WORK TO BE COMPLETED: In the rows from the line containing "Select the Trang chủ home icon" down to the line containing "pos(337,183)", swap "computer-use agent" for "desktop agent" and keep everything else the same. Write out only those lines, without the pictures.

DATASET RECORDS:
---
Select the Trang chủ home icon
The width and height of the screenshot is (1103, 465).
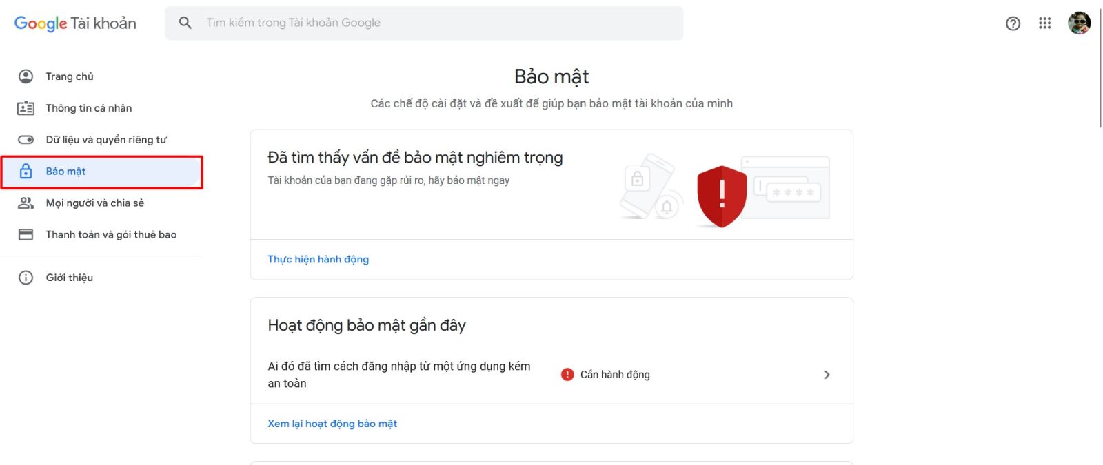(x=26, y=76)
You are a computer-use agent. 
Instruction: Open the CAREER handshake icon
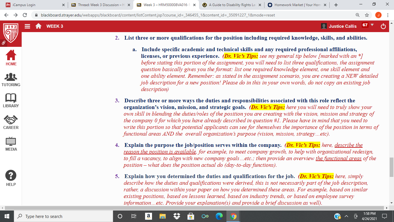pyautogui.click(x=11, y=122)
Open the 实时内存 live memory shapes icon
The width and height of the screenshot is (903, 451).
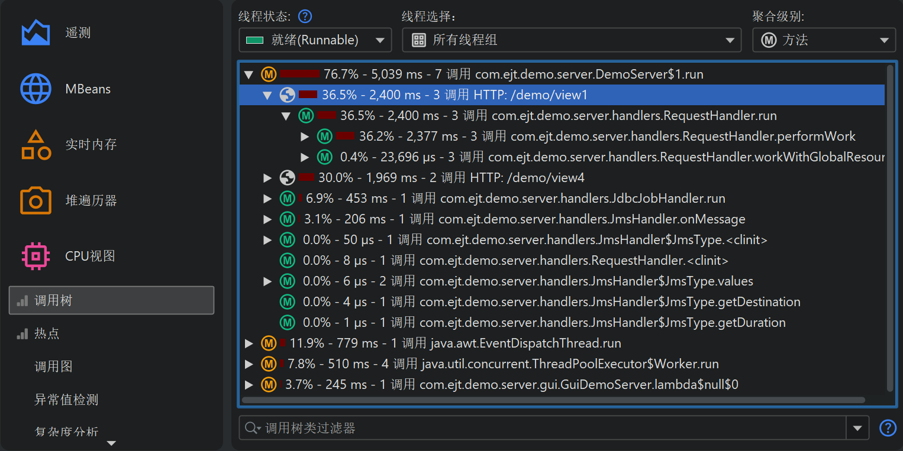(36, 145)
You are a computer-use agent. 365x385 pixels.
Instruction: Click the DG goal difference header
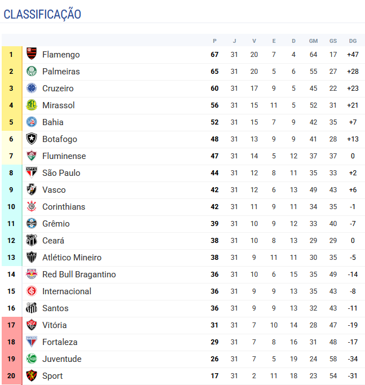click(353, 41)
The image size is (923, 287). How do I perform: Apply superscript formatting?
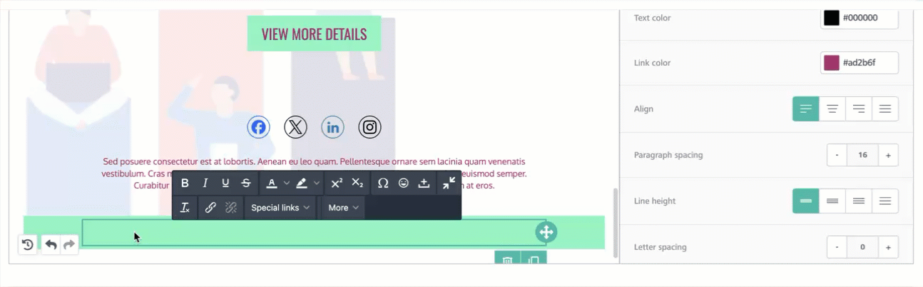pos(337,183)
---
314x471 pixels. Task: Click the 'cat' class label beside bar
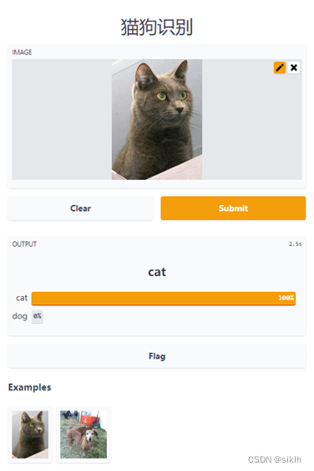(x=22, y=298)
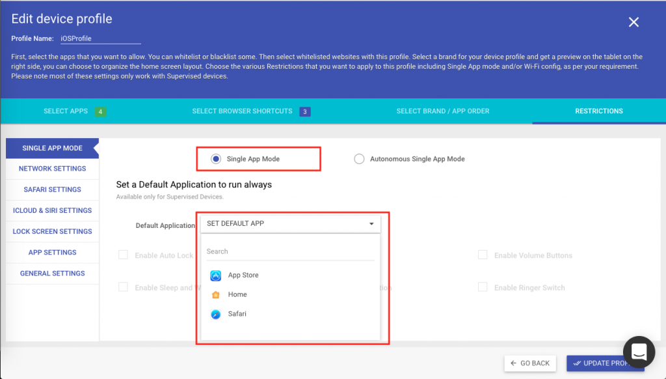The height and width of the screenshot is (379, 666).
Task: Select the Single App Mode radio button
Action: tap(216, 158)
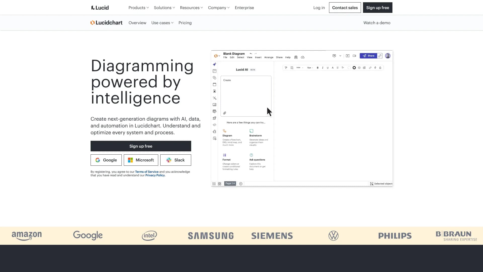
---
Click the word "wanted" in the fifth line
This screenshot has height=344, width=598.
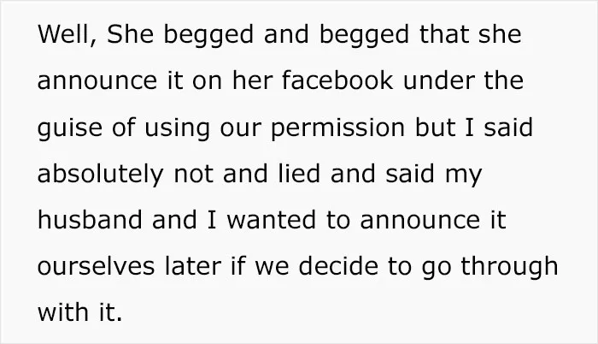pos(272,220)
---
TASK RESULT:
Select the Trang chủ home icon
The width and height of the screenshot is (1103, 465).
(x=26, y=76)
You are a desktop agent. 
Instruction: Open the CAREER handshake icon
pyautogui.click(x=11, y=122)
Open the 实时内存 live memory shapes icon
The width and height of the screenshot is (903, 451).
(36, 145)
You are a desktop agent. 365x385 pixels.
Instruction: Click the DG goal difference header
click(353, 41)
The image size is (923, 287). How do I perform: Apply superscript formatting?
pos(337,183)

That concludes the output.